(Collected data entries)
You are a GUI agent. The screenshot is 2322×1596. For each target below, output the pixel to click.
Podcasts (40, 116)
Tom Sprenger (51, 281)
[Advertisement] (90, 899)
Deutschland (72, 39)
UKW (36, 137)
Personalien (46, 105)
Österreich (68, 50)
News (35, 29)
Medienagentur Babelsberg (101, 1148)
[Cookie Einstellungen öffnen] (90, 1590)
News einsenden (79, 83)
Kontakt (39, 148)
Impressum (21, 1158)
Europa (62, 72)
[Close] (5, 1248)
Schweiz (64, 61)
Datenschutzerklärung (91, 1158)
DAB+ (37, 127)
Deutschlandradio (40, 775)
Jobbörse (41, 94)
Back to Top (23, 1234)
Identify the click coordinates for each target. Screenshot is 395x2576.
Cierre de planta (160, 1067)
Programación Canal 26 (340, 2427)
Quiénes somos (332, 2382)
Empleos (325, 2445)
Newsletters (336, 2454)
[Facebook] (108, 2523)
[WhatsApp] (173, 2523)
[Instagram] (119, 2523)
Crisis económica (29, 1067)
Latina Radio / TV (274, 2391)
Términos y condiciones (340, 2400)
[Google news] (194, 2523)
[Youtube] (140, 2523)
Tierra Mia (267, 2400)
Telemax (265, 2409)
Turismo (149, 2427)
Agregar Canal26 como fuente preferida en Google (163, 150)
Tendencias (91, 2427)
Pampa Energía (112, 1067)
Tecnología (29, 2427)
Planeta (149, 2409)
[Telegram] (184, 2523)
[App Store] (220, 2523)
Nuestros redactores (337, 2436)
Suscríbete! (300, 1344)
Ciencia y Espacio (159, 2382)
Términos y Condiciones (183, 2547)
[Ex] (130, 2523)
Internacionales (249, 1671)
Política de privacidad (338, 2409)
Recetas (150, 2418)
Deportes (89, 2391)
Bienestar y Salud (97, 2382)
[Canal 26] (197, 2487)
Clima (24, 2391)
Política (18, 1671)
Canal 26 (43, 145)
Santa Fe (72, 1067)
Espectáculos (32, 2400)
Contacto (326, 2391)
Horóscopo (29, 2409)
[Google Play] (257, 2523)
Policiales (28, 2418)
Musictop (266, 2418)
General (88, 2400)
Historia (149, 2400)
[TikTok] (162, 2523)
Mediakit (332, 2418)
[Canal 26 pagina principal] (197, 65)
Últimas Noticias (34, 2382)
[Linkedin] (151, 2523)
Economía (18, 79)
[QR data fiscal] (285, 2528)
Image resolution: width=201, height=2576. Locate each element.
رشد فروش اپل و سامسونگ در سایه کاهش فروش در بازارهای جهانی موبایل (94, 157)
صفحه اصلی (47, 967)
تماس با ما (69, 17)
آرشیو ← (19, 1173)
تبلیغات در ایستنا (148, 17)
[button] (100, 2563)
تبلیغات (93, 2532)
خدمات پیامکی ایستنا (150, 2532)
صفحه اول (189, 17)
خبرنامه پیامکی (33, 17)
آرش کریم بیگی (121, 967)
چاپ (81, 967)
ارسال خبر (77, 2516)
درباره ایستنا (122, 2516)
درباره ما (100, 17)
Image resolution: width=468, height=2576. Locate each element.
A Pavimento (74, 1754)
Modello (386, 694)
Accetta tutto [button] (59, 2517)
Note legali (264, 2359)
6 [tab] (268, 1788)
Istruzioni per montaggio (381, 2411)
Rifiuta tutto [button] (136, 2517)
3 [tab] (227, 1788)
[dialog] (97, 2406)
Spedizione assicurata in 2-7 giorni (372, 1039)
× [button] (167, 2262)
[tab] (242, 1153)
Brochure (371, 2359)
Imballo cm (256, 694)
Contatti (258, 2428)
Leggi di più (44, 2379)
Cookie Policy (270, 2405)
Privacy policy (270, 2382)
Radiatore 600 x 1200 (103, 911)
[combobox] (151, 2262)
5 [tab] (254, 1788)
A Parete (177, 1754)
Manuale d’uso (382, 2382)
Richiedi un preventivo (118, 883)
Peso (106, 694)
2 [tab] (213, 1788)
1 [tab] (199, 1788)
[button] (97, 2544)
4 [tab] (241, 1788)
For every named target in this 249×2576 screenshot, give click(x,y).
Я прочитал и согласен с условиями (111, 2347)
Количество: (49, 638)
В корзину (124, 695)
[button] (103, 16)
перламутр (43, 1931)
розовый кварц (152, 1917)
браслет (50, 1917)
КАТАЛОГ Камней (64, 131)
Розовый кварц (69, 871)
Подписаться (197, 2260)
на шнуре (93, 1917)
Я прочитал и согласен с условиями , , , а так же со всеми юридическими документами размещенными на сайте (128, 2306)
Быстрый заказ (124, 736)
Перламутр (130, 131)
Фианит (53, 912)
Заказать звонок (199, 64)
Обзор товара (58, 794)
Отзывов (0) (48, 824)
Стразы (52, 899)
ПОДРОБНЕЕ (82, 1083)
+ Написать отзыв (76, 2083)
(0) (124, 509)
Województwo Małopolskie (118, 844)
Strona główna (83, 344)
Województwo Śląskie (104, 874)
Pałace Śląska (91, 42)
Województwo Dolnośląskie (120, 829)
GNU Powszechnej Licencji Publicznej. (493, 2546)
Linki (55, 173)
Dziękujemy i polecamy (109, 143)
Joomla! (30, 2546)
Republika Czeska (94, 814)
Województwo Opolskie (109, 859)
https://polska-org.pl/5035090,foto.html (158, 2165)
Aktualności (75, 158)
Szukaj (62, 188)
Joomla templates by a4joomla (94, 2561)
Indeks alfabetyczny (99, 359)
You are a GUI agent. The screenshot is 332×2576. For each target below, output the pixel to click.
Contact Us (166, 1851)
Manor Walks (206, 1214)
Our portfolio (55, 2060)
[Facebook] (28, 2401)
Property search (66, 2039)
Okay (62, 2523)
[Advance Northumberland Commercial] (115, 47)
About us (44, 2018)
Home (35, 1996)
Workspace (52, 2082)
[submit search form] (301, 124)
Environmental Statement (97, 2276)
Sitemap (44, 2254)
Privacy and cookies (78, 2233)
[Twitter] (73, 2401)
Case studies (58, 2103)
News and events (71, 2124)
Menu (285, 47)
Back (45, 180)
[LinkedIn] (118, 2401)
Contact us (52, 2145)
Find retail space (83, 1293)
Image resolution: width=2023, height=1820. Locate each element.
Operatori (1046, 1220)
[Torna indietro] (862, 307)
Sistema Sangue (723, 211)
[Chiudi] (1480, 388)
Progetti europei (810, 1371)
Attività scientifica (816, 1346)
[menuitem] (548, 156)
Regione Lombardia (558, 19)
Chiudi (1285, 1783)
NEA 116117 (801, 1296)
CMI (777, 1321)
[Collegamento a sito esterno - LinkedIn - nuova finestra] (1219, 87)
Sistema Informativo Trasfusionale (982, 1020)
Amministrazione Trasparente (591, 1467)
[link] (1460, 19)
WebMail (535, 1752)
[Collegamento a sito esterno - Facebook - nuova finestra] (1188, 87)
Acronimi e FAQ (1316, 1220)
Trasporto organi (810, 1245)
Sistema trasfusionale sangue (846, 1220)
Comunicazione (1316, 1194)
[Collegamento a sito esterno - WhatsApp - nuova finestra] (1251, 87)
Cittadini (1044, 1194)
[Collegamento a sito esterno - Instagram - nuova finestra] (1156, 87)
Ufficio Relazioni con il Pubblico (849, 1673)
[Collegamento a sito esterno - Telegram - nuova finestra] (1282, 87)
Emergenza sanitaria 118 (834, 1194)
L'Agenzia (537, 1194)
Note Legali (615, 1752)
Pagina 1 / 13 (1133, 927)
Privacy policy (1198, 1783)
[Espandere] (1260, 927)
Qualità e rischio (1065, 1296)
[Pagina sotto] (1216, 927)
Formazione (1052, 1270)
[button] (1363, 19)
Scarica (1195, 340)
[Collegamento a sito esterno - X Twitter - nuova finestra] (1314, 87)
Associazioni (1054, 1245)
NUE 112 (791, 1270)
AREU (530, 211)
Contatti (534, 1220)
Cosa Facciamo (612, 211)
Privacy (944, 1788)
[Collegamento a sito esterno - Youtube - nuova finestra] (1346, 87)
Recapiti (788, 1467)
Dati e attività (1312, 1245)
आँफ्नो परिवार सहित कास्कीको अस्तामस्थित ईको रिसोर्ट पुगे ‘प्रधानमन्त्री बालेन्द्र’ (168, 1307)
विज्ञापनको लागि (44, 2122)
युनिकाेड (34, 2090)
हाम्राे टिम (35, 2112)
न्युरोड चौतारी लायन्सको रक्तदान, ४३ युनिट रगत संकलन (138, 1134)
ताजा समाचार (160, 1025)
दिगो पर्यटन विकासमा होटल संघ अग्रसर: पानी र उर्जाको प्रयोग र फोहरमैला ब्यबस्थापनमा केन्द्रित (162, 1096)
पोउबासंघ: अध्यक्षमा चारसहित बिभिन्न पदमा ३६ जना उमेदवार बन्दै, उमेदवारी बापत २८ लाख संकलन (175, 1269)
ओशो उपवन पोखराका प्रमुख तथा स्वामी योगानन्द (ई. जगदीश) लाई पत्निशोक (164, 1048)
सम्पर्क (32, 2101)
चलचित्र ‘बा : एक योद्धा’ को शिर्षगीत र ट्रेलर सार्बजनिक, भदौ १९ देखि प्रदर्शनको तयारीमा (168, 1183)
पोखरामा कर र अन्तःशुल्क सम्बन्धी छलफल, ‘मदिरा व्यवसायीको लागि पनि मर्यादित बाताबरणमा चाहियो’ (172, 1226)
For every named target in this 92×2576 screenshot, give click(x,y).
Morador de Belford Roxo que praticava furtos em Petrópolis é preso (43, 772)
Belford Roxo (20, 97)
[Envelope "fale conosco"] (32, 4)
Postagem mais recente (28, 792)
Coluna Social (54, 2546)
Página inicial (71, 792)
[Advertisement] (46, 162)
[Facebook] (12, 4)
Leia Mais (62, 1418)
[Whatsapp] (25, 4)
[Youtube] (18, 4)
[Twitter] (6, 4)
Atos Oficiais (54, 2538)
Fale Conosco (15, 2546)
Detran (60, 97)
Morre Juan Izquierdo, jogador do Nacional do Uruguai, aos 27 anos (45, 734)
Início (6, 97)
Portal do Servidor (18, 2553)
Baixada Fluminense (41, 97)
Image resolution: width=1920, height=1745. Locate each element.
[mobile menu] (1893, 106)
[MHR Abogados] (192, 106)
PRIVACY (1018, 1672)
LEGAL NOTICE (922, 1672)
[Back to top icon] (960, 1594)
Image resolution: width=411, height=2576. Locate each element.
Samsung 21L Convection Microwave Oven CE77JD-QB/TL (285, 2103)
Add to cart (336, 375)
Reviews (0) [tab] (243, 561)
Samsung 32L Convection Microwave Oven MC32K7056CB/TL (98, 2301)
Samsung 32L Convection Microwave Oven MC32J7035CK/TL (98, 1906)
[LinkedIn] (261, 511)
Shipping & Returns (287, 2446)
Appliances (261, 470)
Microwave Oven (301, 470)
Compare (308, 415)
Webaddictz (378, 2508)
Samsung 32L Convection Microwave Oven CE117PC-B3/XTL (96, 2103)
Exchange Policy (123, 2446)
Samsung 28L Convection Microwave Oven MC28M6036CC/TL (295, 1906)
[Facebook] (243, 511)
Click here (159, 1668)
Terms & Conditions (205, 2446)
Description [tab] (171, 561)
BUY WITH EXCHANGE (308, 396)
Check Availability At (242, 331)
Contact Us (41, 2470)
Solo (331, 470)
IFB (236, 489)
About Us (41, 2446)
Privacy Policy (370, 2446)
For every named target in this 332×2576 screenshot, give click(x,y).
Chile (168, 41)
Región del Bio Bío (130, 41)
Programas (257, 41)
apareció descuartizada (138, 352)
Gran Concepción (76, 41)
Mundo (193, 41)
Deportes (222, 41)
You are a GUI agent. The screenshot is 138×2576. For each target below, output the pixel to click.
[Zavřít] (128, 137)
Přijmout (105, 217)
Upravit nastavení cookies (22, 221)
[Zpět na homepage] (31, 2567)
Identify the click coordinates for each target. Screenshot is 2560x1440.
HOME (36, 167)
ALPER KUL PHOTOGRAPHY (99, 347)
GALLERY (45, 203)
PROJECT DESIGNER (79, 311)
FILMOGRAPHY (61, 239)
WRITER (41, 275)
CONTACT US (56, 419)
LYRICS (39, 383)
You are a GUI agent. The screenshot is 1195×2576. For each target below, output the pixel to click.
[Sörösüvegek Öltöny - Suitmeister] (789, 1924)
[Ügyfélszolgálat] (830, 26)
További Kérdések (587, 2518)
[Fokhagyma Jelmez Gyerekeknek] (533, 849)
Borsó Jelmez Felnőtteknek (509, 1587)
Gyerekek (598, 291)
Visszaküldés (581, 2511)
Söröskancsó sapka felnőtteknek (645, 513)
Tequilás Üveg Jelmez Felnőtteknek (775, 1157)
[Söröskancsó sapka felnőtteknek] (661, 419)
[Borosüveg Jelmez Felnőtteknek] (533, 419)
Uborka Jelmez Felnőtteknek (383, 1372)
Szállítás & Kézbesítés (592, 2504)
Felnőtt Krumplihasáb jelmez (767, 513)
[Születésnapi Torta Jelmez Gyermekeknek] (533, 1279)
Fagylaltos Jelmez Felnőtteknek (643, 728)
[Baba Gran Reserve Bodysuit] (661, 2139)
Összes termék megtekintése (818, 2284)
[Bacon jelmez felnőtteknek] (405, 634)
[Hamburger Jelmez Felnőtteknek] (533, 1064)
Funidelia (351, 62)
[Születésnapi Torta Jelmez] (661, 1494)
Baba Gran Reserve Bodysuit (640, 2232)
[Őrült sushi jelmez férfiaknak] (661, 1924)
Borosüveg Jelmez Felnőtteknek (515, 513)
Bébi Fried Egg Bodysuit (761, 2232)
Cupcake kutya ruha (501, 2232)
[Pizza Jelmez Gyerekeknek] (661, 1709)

**Work required**
Lines from the start of the records through the one containing "DAB+ (37, 127)" are what should be retyped, exactly and in full, both ends included.

**Your response**
You are a GUI agent. The screenshot is 2322×1596. For each target below, output the pixel to click.
Podcasts (40, 116)
Tom Sprenger (51, 281)
[Advertisement] (90, 899)
Deutschland (72, 39)
UKW (36, 137)
Personalien (46, 105)
Österreich (68, 50)
News (35, 29)
Medienagentur Babelsberg (101, 1148)
[Cookie Einstellungen öffnen] (90, 1590)
News einsenden (79, 83)
Kontakt (39, 148)
Impressum (21, 1158)
Europa (62, 72)
[Close] (5, 1248)
Schweiz (64, 61)
Datenschutzerklärung (91, 1158)
DAB+ (37, 127)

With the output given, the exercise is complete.